Gnosticism is among the many religious groups believed to have arisen during the early days of Christianity. Although the term is used monolithically, it is in fact broad in nature, encompassing an assortment of sects that were in existence even in its earliest days (around the second century C.E.). The term "Gnostic" is derived from the Greek word "gnosis," which is most commonly translated as, "knowledge." This ties into the central tenant upheld by Gnostics, that they alone are the keepers of an occult knowledge of God, and indeed the entire universe, which is what they believe will lead them to salvation.

Prior to the discovery of the Gnostic Gospels at Nag Hammadi in Egypt, little was known about the Gnostics, save what was written about them in Christian texts, which was for the most part derogatory. And while this discovery gave religious historians considerable insight into the "true" nature of this religion, discussions on the subject remain a topic of controversy for many.

Regarding Jesus, Gnostics did lend credence to the idea of his divinity, maintaining that he was a sort of intermediary between humanity and the eternal being or aeon. In fact, the Gnostics believed they alone understood his true message, which they insist has been misinterpreted by Christians. For one, the Gnostics largely rejected Jesus’ role as a savior, and looked upon him more as a liberator. In addition, some Gnostics believe that Jesus was never of the flesh, and that he only showed himself as such to his followers. They also believe that Jesus’ resurrection occurred sometime before or during the crucifixion – the moment that his spirit was freed from his body, and not days later. In addition, many Gnostics believe that Jesus had both male and female disciples. In fact, the Nag Hammadi texts are widely regarded as being amongst the most liberal interpretations of Jesus’ teachings with respect to women.

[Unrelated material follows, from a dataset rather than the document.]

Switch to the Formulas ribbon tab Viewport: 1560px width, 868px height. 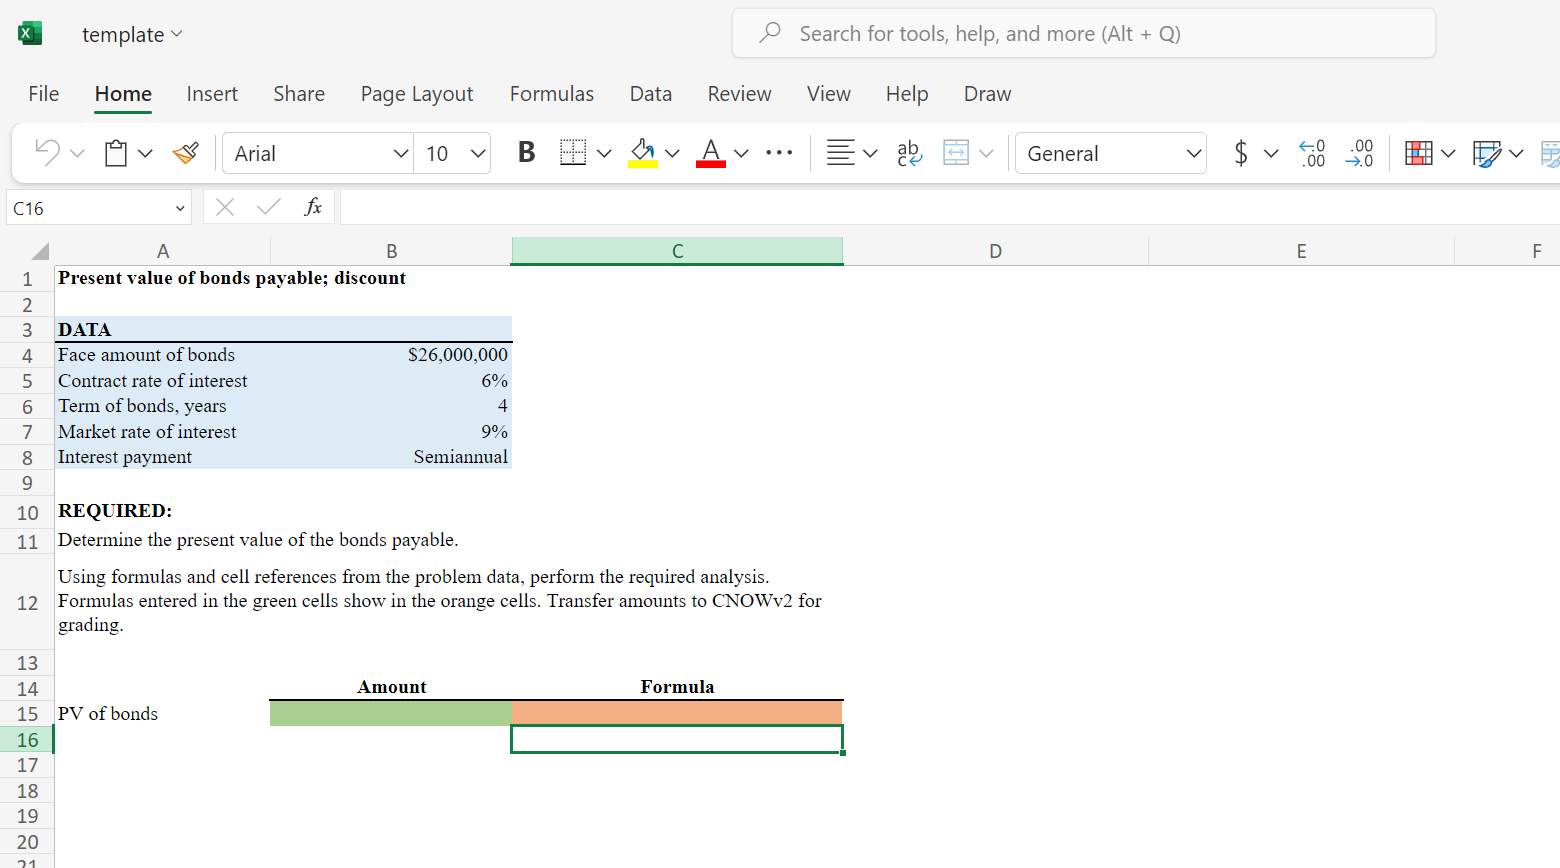click(552, 93)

Gnostics, however, do share some elements of Christianity; primarily, they uphold the notion that humans are made up of both physical and spiritual elements. That being said, not everyone has equal access to the spiritual element. Indeed, according Gnosticism, humanity is comprised of three separate groups:

    1. Those of the flesh, who will never be saved. This conviction stems from their belief that the body is inherently evil. Indeed, Gnostics are antagonistic towards all aspects of the physical world.
    2. Those of the soul, who have a chance of salvation if they adopt the Gnostic way.
    3. Those of the spirit, who will be saved regardless of their behavior while on earth.

According to Gnosticism, Christians fall into the second category, and therefore will not achieve full salvation (unless they convert to Gnosticism) since they allow their body to stand in the way of their true connectedness to the spiritual world.